Requirement >>
Could you reproduce the lines below from the one with "Where should I click to: Click the black" through the one with "is (688, 374)."? Keep both ends and add nothing.

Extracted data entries

★ ★ ★ ★

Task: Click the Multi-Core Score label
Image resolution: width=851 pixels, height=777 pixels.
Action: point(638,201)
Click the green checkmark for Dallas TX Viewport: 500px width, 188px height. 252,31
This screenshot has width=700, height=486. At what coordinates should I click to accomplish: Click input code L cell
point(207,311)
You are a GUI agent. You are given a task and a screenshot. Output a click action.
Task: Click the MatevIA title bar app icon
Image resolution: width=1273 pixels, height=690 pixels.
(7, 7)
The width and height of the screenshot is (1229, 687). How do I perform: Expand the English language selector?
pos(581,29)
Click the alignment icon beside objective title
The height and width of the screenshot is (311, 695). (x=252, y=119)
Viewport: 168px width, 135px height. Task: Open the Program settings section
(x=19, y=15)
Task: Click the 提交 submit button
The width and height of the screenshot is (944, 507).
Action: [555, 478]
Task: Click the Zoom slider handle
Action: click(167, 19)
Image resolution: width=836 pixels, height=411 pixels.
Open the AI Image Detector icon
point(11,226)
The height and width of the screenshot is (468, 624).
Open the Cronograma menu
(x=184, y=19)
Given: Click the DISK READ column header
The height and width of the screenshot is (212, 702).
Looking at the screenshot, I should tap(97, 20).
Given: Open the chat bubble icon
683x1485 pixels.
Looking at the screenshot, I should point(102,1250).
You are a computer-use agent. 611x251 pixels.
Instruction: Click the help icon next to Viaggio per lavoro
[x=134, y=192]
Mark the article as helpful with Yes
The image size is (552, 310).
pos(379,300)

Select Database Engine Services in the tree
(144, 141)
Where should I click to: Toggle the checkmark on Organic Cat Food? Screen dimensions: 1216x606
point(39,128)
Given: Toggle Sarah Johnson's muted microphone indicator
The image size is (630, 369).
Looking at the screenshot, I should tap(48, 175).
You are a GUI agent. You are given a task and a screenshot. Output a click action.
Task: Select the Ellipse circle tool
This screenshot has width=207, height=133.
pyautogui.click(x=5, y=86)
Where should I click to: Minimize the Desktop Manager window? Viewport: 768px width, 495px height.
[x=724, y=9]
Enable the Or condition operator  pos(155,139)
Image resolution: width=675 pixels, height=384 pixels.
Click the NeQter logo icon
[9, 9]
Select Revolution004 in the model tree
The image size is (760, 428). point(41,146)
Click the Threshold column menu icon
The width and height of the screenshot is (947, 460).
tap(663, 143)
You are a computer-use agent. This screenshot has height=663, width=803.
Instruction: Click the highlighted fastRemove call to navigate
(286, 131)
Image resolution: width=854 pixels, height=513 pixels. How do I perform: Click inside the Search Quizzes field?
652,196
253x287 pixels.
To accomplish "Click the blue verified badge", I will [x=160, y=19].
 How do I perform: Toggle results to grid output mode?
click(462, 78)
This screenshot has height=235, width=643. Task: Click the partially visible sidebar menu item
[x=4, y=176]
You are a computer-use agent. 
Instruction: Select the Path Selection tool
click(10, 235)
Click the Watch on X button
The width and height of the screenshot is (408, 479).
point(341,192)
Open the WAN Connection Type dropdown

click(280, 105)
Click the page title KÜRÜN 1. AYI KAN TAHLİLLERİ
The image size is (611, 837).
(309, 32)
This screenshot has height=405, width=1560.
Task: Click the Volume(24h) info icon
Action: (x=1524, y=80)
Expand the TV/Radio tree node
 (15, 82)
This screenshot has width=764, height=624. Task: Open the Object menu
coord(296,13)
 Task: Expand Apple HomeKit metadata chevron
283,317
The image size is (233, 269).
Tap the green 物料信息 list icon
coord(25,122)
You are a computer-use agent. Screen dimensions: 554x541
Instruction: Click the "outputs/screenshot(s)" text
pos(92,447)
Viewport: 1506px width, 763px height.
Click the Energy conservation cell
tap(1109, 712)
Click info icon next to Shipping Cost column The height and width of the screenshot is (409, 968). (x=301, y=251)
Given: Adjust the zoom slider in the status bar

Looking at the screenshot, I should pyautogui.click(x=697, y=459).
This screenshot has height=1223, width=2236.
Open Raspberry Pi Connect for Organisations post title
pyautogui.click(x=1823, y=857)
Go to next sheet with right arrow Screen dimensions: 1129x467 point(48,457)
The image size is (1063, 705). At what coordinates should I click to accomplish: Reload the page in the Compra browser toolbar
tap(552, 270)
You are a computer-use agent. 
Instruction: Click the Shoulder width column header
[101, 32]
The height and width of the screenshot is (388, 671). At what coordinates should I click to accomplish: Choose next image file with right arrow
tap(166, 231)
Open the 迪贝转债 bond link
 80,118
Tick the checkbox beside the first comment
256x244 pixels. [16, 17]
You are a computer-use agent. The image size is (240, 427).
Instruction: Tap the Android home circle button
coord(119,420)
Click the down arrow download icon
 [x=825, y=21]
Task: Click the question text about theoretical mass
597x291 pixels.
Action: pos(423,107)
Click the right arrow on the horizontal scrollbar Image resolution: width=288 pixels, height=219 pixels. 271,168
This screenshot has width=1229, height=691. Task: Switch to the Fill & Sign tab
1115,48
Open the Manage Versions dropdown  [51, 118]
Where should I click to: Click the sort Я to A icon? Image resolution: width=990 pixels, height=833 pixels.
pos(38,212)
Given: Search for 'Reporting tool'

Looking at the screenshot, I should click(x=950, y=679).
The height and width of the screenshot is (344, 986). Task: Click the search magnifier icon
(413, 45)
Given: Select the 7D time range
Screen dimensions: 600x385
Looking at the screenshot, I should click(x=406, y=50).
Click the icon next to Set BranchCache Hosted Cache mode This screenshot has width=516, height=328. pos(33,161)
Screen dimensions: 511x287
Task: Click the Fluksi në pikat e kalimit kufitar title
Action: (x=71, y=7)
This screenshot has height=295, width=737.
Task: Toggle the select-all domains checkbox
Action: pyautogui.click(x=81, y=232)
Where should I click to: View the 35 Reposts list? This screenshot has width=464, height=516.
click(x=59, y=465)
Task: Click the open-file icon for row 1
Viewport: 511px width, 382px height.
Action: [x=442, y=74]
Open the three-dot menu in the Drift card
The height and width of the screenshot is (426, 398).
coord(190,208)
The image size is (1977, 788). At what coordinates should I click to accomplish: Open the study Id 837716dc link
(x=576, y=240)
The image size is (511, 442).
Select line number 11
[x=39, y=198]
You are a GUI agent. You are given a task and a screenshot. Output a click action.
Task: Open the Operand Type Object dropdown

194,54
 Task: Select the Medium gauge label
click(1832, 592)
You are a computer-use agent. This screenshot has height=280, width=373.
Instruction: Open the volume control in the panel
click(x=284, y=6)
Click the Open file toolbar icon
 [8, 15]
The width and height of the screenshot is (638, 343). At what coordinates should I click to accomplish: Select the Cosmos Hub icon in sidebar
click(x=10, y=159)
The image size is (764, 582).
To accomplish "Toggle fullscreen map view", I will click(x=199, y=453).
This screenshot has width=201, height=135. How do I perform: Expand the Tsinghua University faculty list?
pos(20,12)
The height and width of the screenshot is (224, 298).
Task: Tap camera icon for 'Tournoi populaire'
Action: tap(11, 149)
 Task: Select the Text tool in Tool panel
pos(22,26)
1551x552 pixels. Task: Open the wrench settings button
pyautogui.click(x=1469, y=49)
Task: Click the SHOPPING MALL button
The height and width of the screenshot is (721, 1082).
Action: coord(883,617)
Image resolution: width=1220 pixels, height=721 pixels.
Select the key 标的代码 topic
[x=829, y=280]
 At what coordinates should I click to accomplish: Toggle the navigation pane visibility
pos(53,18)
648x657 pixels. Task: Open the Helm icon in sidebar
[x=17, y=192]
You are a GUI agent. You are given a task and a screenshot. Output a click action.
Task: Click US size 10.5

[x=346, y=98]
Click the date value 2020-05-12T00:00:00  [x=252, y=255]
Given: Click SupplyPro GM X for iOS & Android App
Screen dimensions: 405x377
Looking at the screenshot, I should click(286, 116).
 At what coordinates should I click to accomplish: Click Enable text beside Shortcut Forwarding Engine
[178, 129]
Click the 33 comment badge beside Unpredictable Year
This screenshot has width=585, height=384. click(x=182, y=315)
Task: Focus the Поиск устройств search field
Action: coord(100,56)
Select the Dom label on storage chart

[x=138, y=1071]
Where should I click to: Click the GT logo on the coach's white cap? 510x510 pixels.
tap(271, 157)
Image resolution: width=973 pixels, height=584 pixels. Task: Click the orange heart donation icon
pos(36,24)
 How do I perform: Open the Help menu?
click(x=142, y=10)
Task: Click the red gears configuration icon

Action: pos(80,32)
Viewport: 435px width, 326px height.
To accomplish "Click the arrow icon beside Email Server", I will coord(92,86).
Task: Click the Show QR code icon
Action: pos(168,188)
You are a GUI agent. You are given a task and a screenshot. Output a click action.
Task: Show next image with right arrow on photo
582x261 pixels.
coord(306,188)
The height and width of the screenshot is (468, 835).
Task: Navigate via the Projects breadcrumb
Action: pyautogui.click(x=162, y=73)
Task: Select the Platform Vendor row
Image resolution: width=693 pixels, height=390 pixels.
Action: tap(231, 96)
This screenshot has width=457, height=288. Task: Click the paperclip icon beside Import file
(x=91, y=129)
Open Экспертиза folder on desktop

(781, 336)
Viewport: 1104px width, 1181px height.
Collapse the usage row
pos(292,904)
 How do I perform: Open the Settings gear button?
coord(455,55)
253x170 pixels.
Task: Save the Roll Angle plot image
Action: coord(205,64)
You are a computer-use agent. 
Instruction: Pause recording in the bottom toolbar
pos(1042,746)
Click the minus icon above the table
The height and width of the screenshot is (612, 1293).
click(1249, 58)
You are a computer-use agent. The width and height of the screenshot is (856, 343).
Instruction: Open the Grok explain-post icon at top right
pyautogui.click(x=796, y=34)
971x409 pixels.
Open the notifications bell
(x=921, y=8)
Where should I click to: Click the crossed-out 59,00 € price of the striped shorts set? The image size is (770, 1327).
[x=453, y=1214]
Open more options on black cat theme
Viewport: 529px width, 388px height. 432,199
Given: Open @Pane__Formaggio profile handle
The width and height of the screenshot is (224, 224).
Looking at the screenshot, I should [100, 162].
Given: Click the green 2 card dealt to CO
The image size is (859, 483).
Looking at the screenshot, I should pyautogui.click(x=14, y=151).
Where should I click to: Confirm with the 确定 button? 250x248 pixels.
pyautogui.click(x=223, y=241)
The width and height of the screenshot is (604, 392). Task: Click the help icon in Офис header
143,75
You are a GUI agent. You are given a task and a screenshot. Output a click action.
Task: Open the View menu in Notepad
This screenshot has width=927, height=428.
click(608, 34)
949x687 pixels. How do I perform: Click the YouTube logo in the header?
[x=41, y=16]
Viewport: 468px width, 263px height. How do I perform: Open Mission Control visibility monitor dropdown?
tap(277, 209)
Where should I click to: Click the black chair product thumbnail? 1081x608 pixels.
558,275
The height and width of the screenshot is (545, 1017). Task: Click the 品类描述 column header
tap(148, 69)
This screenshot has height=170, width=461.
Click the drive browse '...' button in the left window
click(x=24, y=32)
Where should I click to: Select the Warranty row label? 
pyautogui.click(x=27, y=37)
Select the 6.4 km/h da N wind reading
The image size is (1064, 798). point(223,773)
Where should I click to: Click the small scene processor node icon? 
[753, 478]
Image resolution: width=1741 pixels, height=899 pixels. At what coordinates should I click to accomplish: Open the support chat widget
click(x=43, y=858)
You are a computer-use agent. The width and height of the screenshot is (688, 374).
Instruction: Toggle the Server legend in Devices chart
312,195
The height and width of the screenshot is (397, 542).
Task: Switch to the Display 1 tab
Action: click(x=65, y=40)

★ ★ ★ ★

Finished exercise >>
Where should I click to: Click the black chair product thumbnail? 1081x608 pixels.
558,275
The height and width of the screenshot is (545, 1017). Task: Click the 品类描述 column header
tap(148, 69)
This screenshot has height=170, width=461.
Click the drive browse '...' button in the left window
click(x=24, y=32)
Where should I click to: Select the Warranty row label? 
pyautogui.click(x=27, y=37)
Select the 6.4 km/h da N wind reading
The image size is (1064, 798). point(223,773)
Where should I click to: Click the small scene processor node icon? 
[753, 478]
Image resolution: width=1741 pixels, height=899 pixels. At what coordinates should I click to accomplish: Open the support chat widget
click(x=43, y=858)
You are a computer-use agent. The width and height of the screenshot is (688, 374).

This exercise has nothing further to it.